For we know that our patchwork heritage is a strength, not a weakness. We are a nation of Christians and Muslims, Jews and Hindus - and non-believers. We are shaped by every language and culture, drawn from every end of this Earth; and because we have tasted the bitter swill of civil war and segregation, and emerged from that dark chapter stronger and more united, we cannot help but believe that the old hatreds shall someday pass; that the lines of tribe shall soon dissolve; that as the world grows smaller, our common humanity shall reveal itself; and that America must play its role in ushering in a new era of peace.
To the Muslim world, we seek a new way forward, based on mutual interest and mutual respect. To those leaders around the globe who seek to sow conflict, or blame their society's ills on the West - know that your people will judge you on what you can build, not what you destroy. To those who cling to power through corruption and deceit and the silencing of dissent, know that you are on the wrong side of history; but that we will extend a hand if you are willing to unclench your fist.

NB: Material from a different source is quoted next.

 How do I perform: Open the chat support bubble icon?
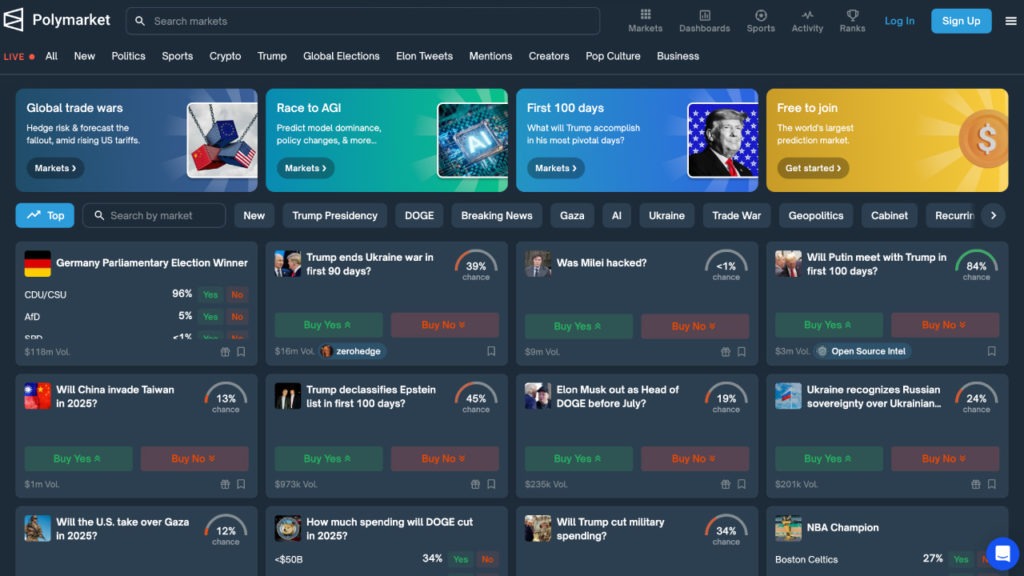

To the people of poor nations, we pledge to work alongside you to make your farms flourish and let clean waters flow; to nourish starved bodies and feed hungry minds. And to those nations like ours that enjoy relative plenty, we say we can no longer afford indifference to suffering outside our borders; nor can we consume the world's resources without regard to effect. For the world has changed, and we must change with it.
As we consider the road that unfolds before us, we remember with humble gratitude those brave Americans who, at this very hour, patrol far-off deserts and distant mountains. They have something to tell us today, just as the fallen heroes who lie in Arlington whisper through the ages. We honor them not only because they are guardians of our liberty, but because they embody the spirit of service; a willingness to find meaning in something greater than themselves. And yet, at this moment - a moment that will define a generation - it is precisely this spirit that must inhabit us all.
For as much as government can do and must do, it is ultimately the faith and determination of the American people upon which this nation relies. It is the kindness to take in a stranger when the levees break, the selflessness of workers who would rather cut their hours than see a friend lose their job which sees us through our darkest hours. It is the firefighter's courage to storm a stairway filled with smoke, but also a parent's willingness to nurture a child, that finally decides our fate.
Our challenges may be new. The instruments with which we meet them may be new. But those values upon which our success depends - hard work and honesty, courage and fair play, tolerance and curiosity, loyalty and patriotism - these things are old. These things are true. They have been the quiet force of progress throughout our history. What is demanded then is a return to these truths. What is required of us now is a new era of responsibility - a recognition, on the part of every American, that we have duties to ourselves, our nation, and the world, duties that we do not grudgingly accept but rather seize gladly, firm in the knowledge that there is nothing so satisfying to the spirit, so defining of our character, than giving our all to a difficult task.
This is the price and the promise of citizenship.
This is the source of our confidence - the knowledge that God calls on us to shape an uncertain destiny.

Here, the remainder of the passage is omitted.